> _Written task_
Copy the records below word for word, leaving out the pictures.

★ ★ ★ ★ ★

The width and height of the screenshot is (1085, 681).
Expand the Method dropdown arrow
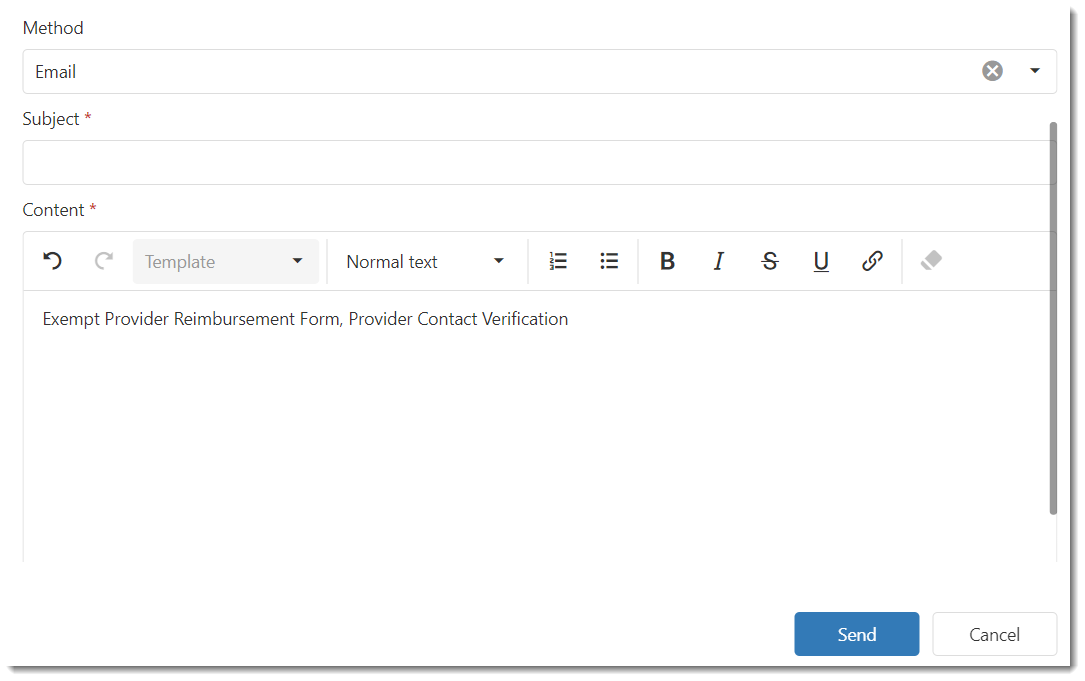(1035, 71)
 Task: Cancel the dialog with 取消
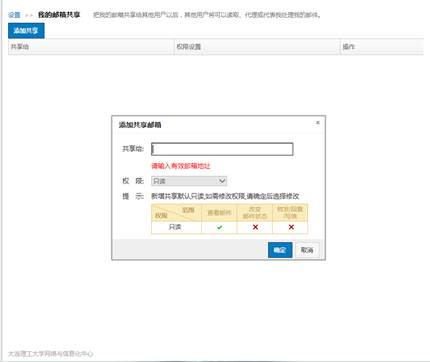tap(307, 250)
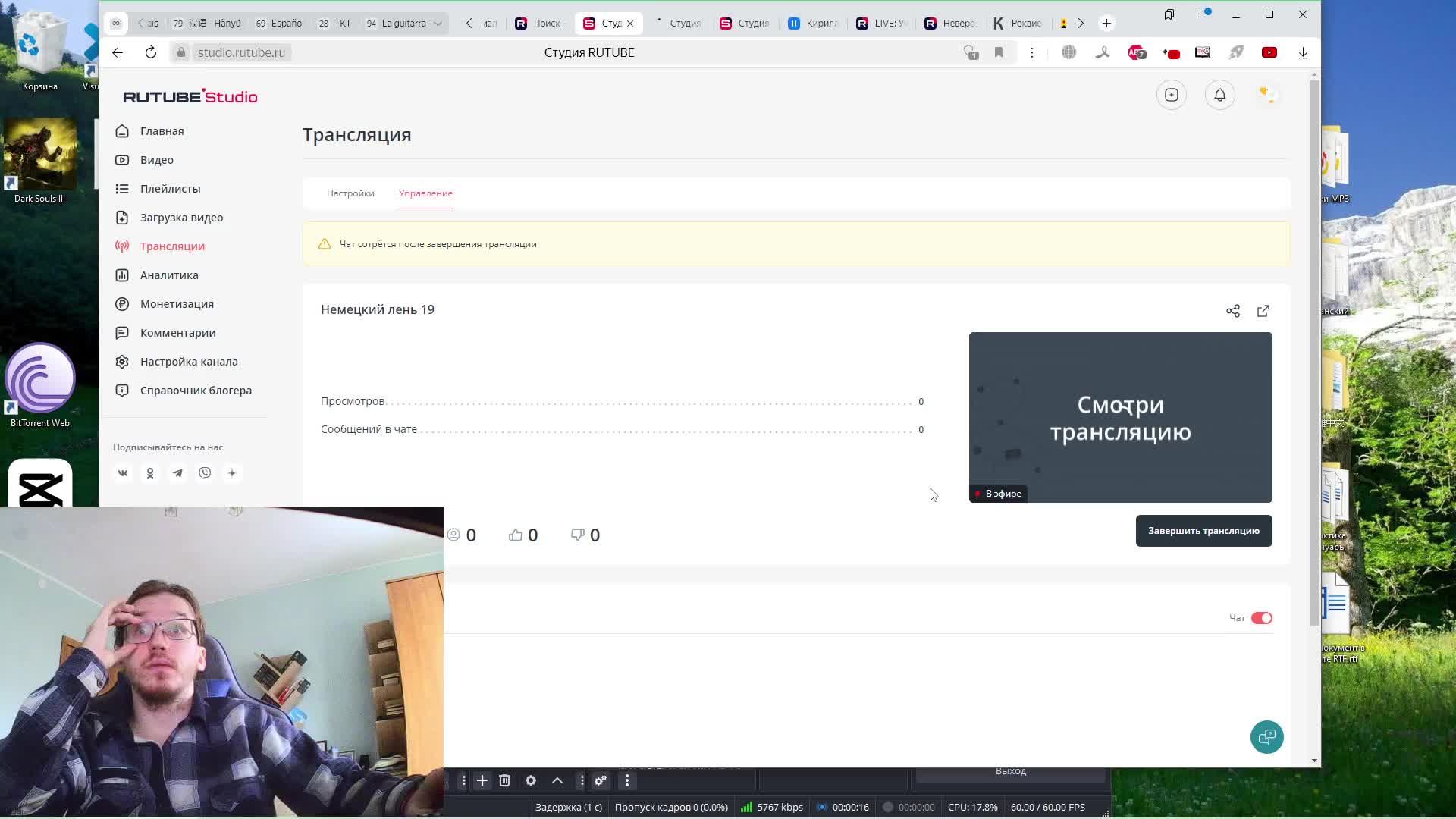Open Справочник блогера link
The width and height of the screenshot is (1456, 819).
[x=196, y=391]
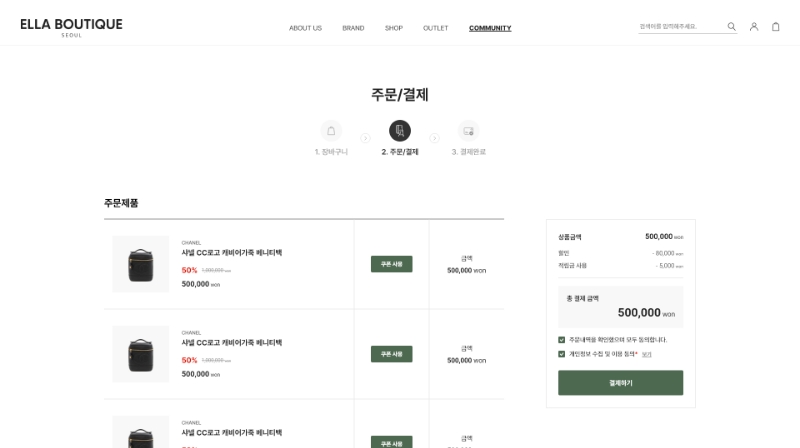Open the COMMUNITY menu item
800x448 pixels.
[x=490, y=28]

★ ★ ★ ★ ★

> _Answer to the problem_
The width and height of the screenshot is (1085, 681).
Expand the Method dropdown arrow
(1035, 71)
 Task: Cancel the dialog with 取消
tap(307, 250)
Open Справочник блогера link
The width and height of the screenshot is (1456, 819).
[x=196, y=391]
Open the COMMUNITY menu item
800x448 pixels.
[x=490, y=28]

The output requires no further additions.